Interrogation of Antigen Display on Individual Vaccine Nanoparticles for Achieving Neutralizing Antibody Responses against Hepatitis C Virus.

Abstract

Elicitation of neutralizing antibody responses against hepatitis C virus (HCV) has been a challenging goal. While the E2 subunit of the HCV envelope glycoprotein complex is a promising target for generating cross-genotype neutralizing antibodies, vaccinations with soluble E2 immunogens generally induce weak neutralizing antibody responses.

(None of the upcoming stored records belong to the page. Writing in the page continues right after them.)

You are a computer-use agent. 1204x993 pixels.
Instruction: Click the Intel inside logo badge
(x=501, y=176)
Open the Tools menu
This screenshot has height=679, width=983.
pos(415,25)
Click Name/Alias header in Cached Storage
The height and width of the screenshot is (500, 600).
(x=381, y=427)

Here, E2 immunogens (i.e., E2.661 and E2c.661) were loaded into lipid-based nanovaccines and examined for induction of neutralizing antibody responses. Compared with soluble E2 immunogens, E2 nanoparticles elicited 6- to 20-fold higher E2-specific serum IgG titers in mice. Importantly, E2 vaccine nanoparticles analyzed at a single particle level with a flow cytometry-based method revealed interesting dynamics between epitope display on the surfaces of nanoparticles in vitro and induction of neutralizing antibody responses in vivo. E2c.661 nanoparticles that are preferentially bound by a broadly neutralizing antibody, HCV1, in vitro elicit neutralizing antibody responses against both autologous and heterologous HCV virions in vivo. In stark contrast, E2.661 nanoparticles with reduced HCV1-antibody binding in vitro mainly induce autologous neutralizing antibody responses in vivo. These results show that rationale antigen design coupled with interrogation of epitope display on vaccine nanoparticles at a single particle level may aid in vaccine development toward achieving neutralizing antibody responses in vivo.